= Saved entries =
--

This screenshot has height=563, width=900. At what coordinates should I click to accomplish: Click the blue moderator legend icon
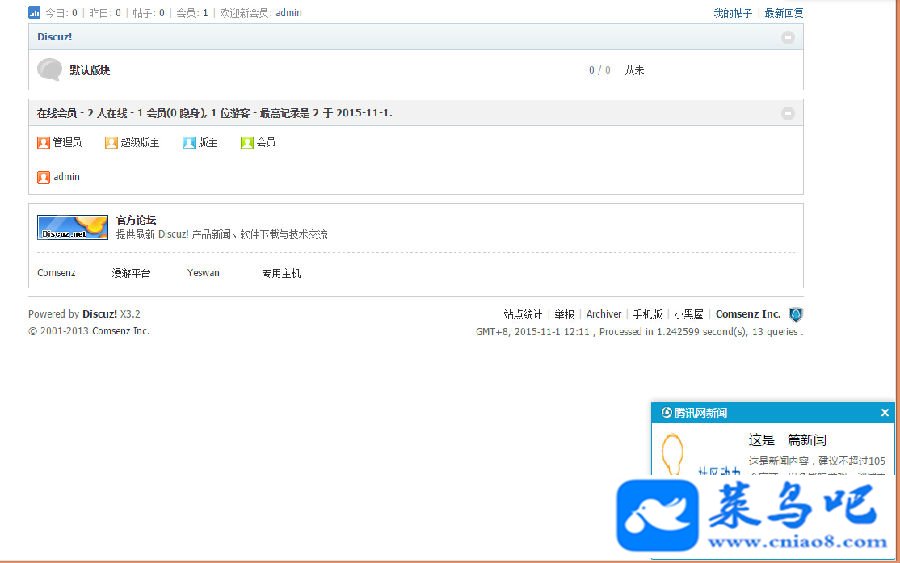click(189, 142)
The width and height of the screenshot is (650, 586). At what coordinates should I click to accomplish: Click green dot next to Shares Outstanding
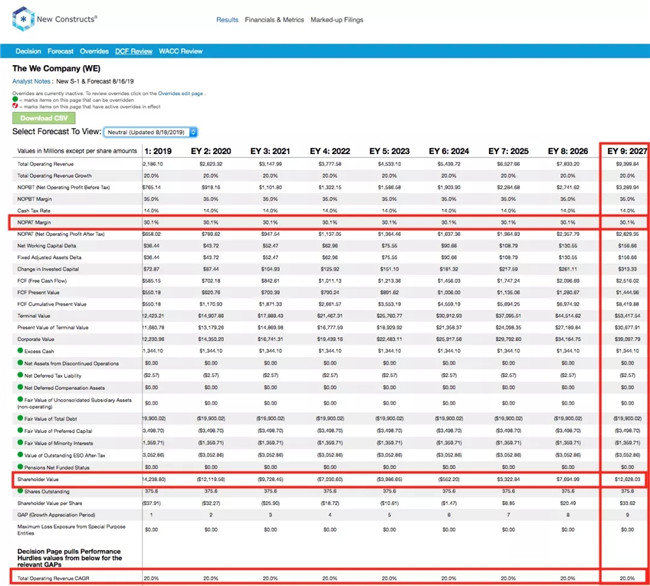click(x=20, y=491)
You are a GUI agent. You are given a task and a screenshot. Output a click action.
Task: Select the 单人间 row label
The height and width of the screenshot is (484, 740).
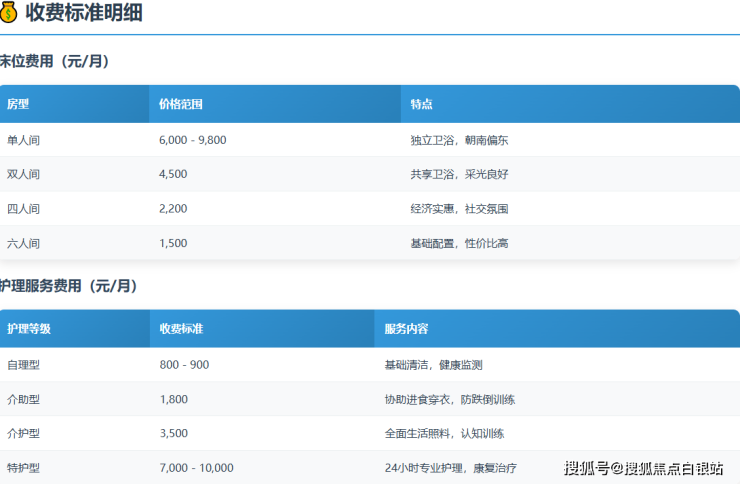(x=23, y=140)
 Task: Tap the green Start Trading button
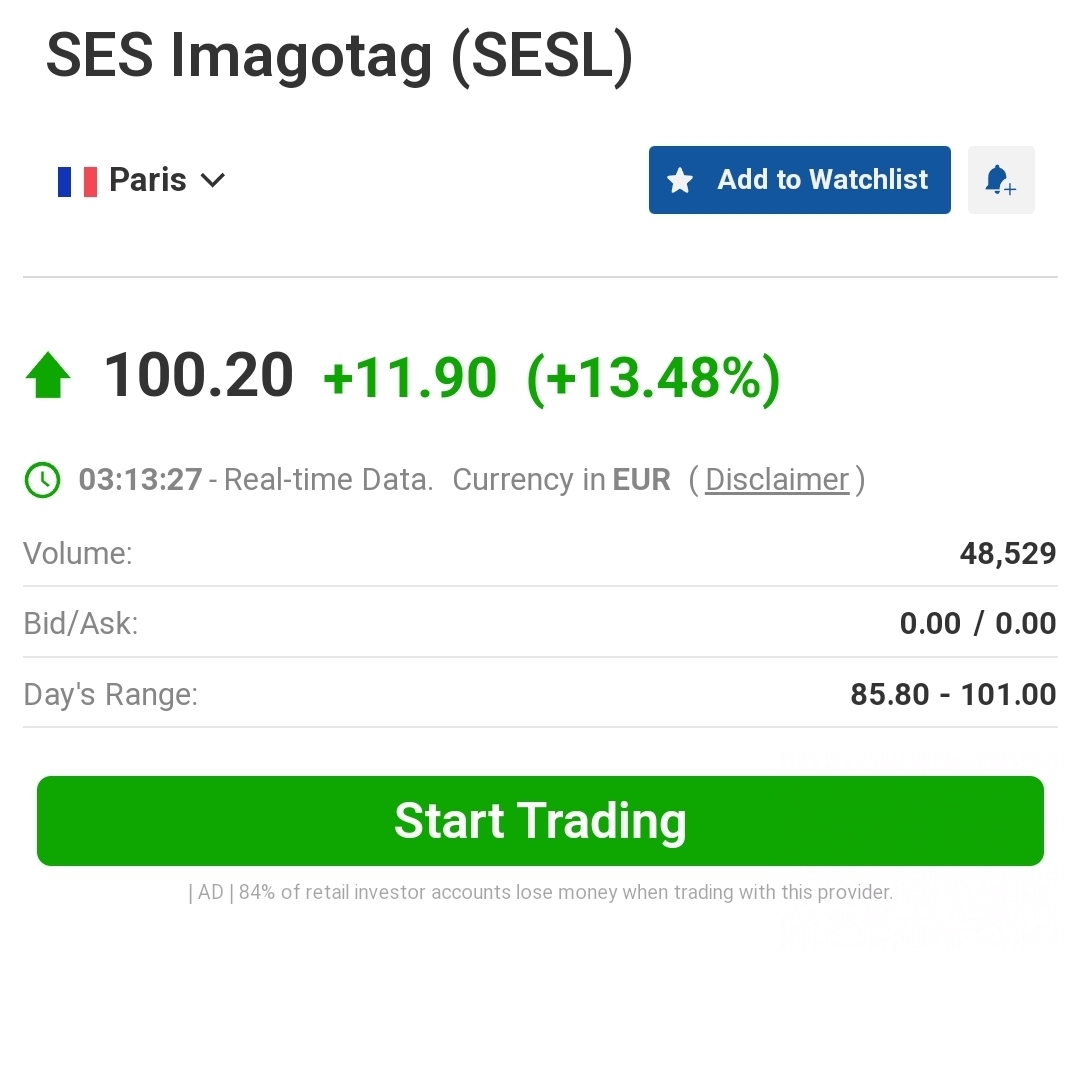click(x=540, y=821)
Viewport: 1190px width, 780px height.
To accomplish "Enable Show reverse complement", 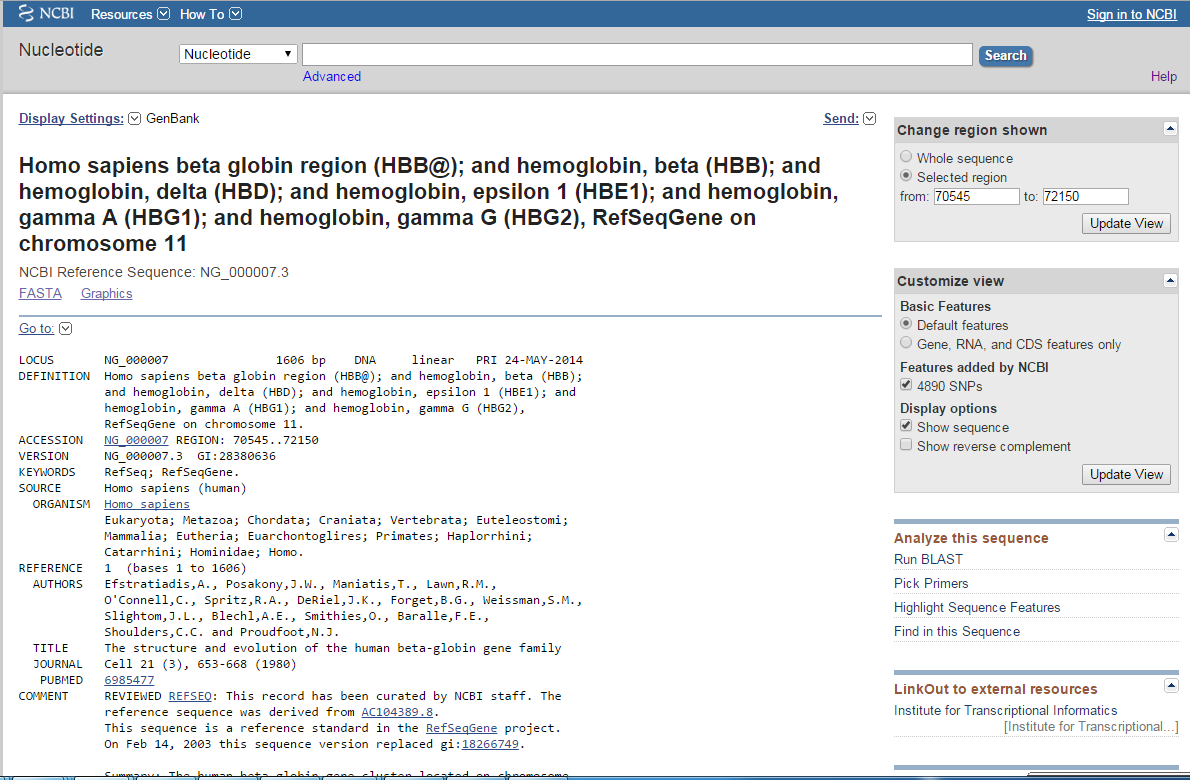I will [906, 444].
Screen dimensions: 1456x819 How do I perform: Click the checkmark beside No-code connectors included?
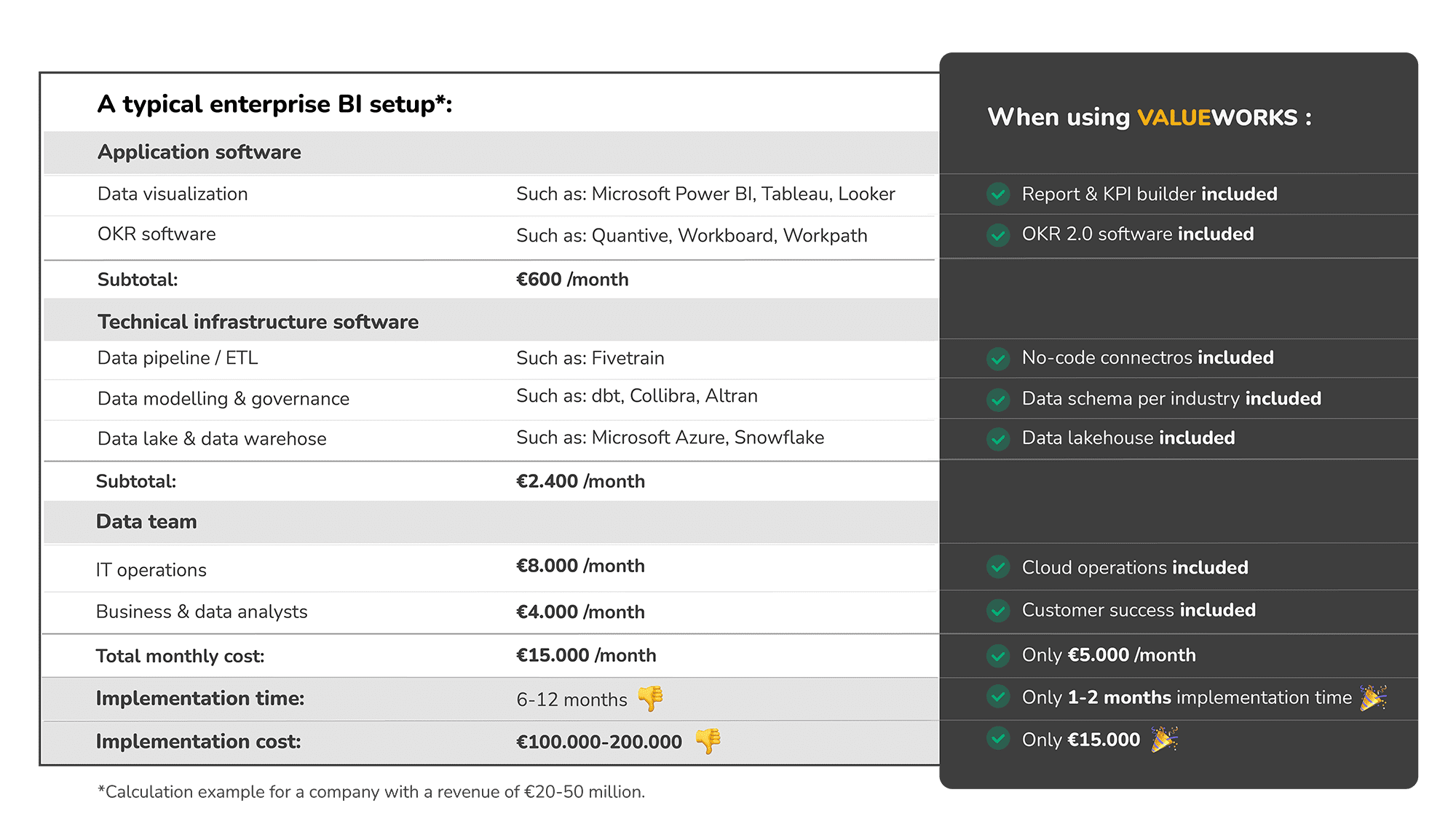tap(998, 358)
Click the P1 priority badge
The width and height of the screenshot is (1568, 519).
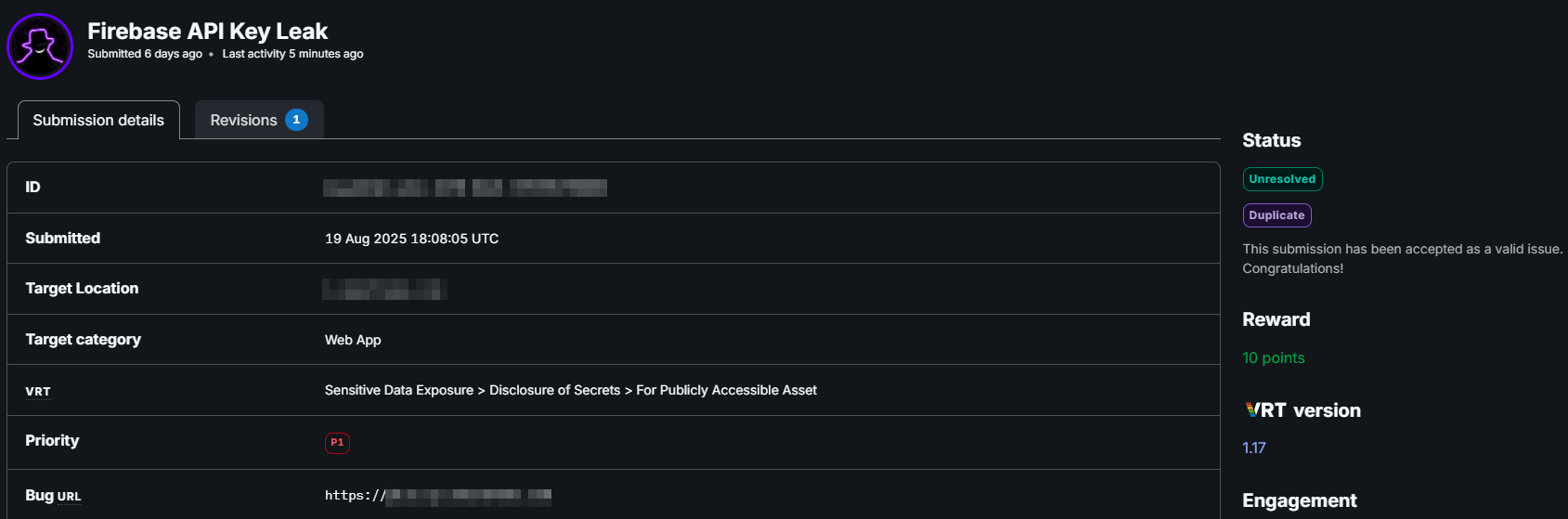pyautogui.click(x=337, y=443)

--

= Exercise directions =
Starting at the line that contains "Screen dimensions: 1456x819", restate every line through the end of the records exactly as written, but leave the pictures out.

= Answer space =
Screen dimensions: 1456x819 How do I perform: Click the checkmark beside No-code connectors included?
tap(998, 358)
Click the P1 priority badge
The width and height of the screenshot is (1568, 519).
pyautogui.click(x=337, y=443)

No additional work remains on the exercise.